Później już tylko mróz studził nieco emocje wyścigów kumoterek, a było ich nie mało. Konie gnały jak oszalałe, poganiane przez woźniców, a siedzące w kumoterkach góralki miały za zadanie utrzymać równowagę pojazdu, co nie było łatwe szczególnie na zakrętach.
Następnie, na trasie w skiringu i ski-skiringu konkurowali zarówno mężczyźni jak i kobiety. Dla tych, którzy nie wiedzą: skiring wymaga umiejętności połączenia powożenia z jazdą na nartach za galopującym koniem, z kolei w ski-skiringu mamy jeźdźca i narciarza. Startującym w tych konkurencjach mierzono czas przejazdu na trasie. Walka była emocjonująca, a atmosferę podgrzewał doping widowni.

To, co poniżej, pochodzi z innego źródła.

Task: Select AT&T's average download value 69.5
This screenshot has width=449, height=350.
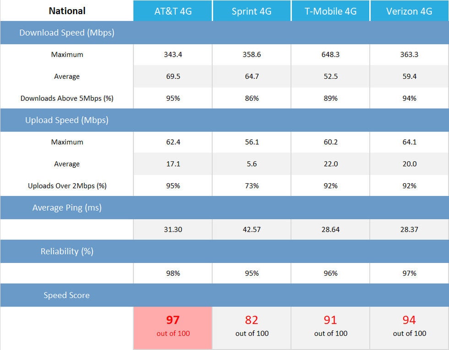Action: click(173, 77)
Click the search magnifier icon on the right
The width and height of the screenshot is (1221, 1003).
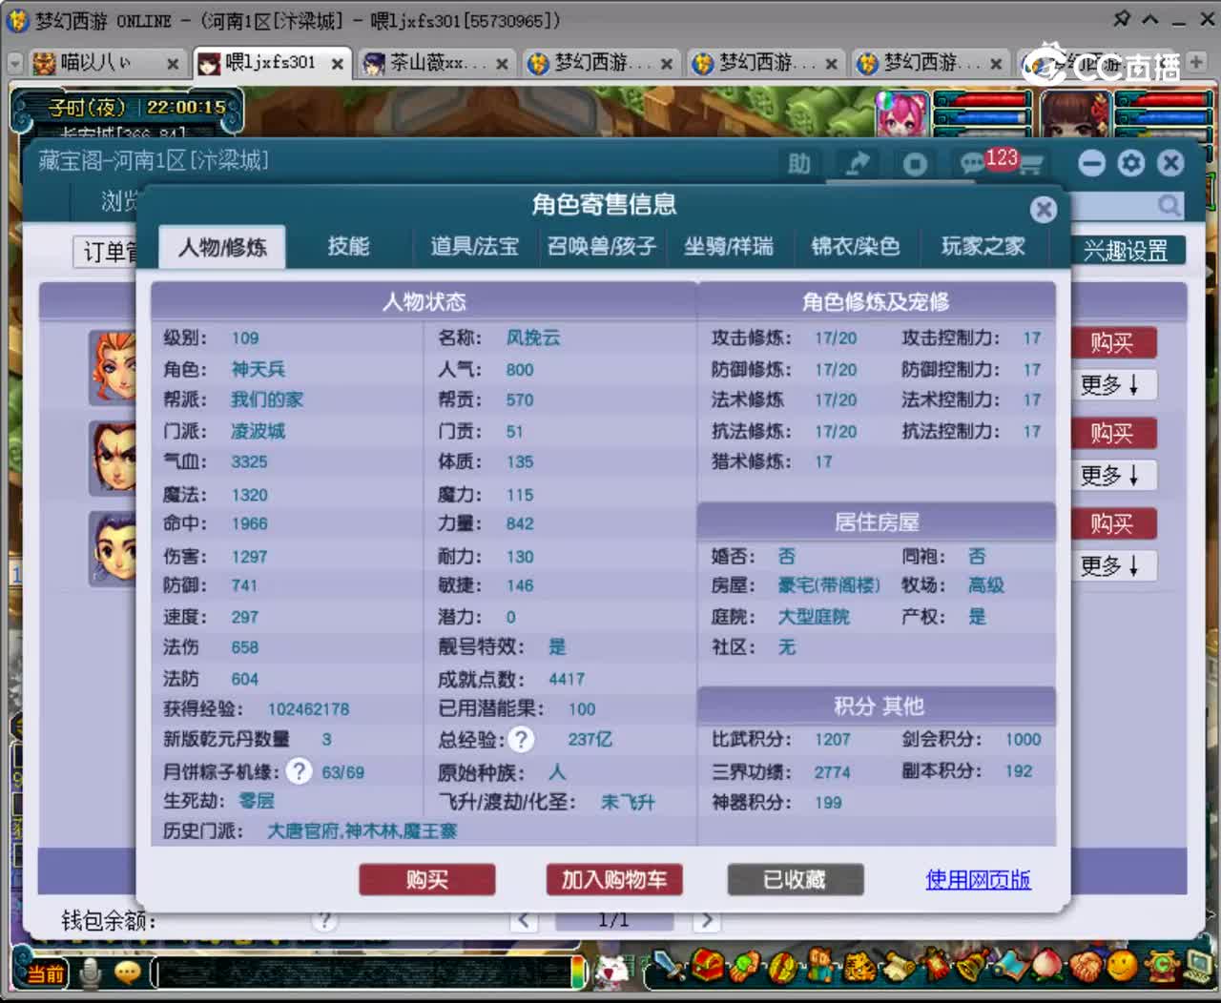click(x=1169, y=205)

Wszystko to odbywało się pod czujnym okiem jury w składzie: Andrzej Gąsienica-Makowski, Bohdan Pitoń, Józef Pitoń, Jan Karpiel Bułecka, Edward Staszel i Stanisław Lassak, którzy wraz z prowadzącymi imprezę nie mieli łatwego zadania. Organizatorami Kumoterskiej Gońby w Kościelisku byli: Urząd Gminy w Kościelisku, Związek Podhalan i Ochotnicza Straż Pożarna w Kościelisku.

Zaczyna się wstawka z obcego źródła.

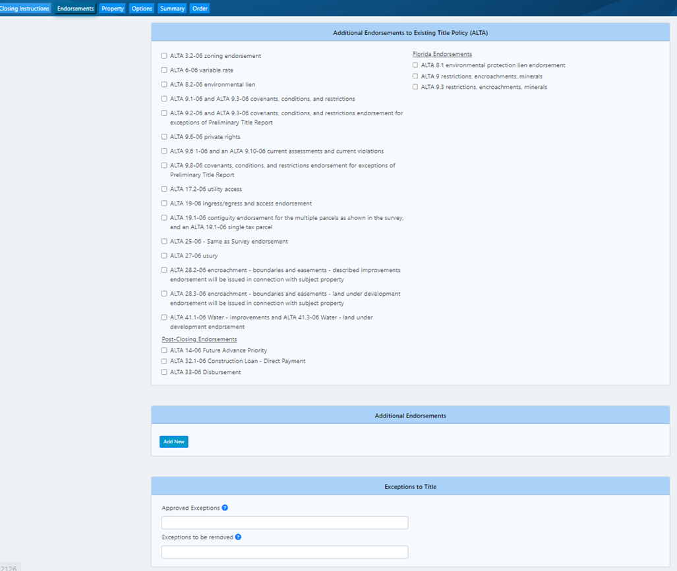Check ALTA 6-06 variable rate
This screenshot has width=677, height=571.
[x=163, y=70]
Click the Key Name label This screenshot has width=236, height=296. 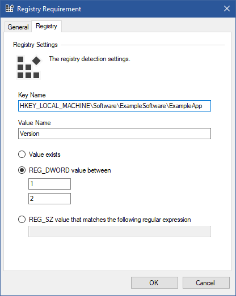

A swoją drogą dobrze, że kumoter z kumoską, którzy wieźli moją prababcię do chrztu, z Witowa do kościoła w Chochołowie w 1900r., nie jechali z taką prędkością jak ci na Polanie Biołego …… Kolejna Kumoterska Gońba w Kościelisku już za rok. Do zobaczenia! Maria Jamrych
Jestem pasjonatem kumoterek jak wy. Ciesze się, że możemy każdego roku wspólnie przezywać emocje na torach kumoterskich.
Prowadzę ten serwis od 2008 roku i dziękuje za Wasze wsparcie również dzięki waszym dotacjom.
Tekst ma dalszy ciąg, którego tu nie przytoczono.